Extracted records =>
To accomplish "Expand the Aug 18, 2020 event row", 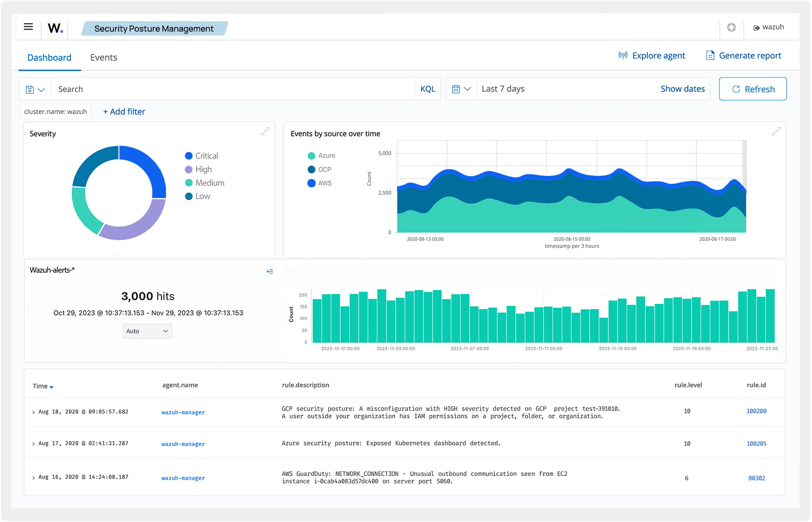I will pyautogui.click(x=33, y=412).
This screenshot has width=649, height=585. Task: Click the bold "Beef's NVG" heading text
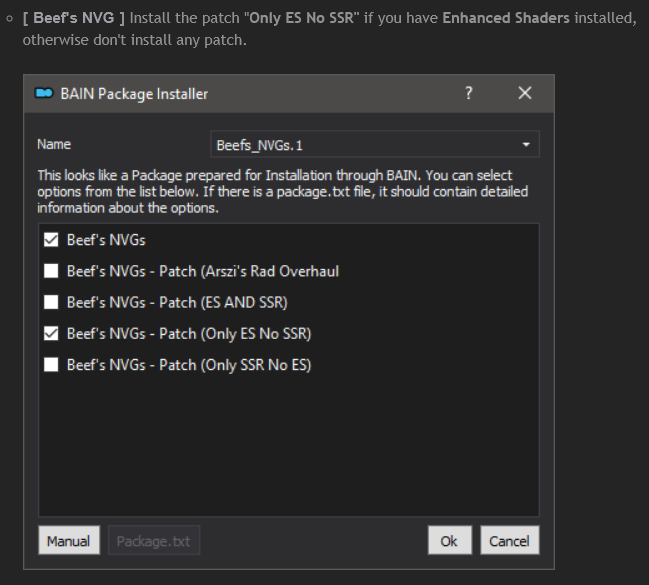tap(79, 19)
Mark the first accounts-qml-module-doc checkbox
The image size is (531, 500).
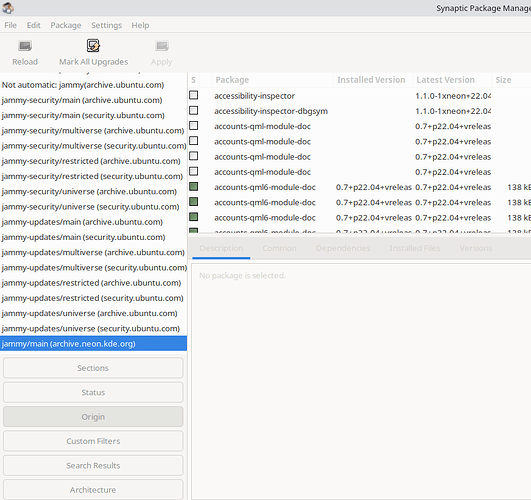click(194, 126)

Work instructions =>
From the line that contains "Mark the first" to the final line of the material, write out each line exactly. Pictures stay out.

Expected answer =>
Mark the first accounts-qml-module-doc checkbox
The image size is (531, 500).
click(194, 126)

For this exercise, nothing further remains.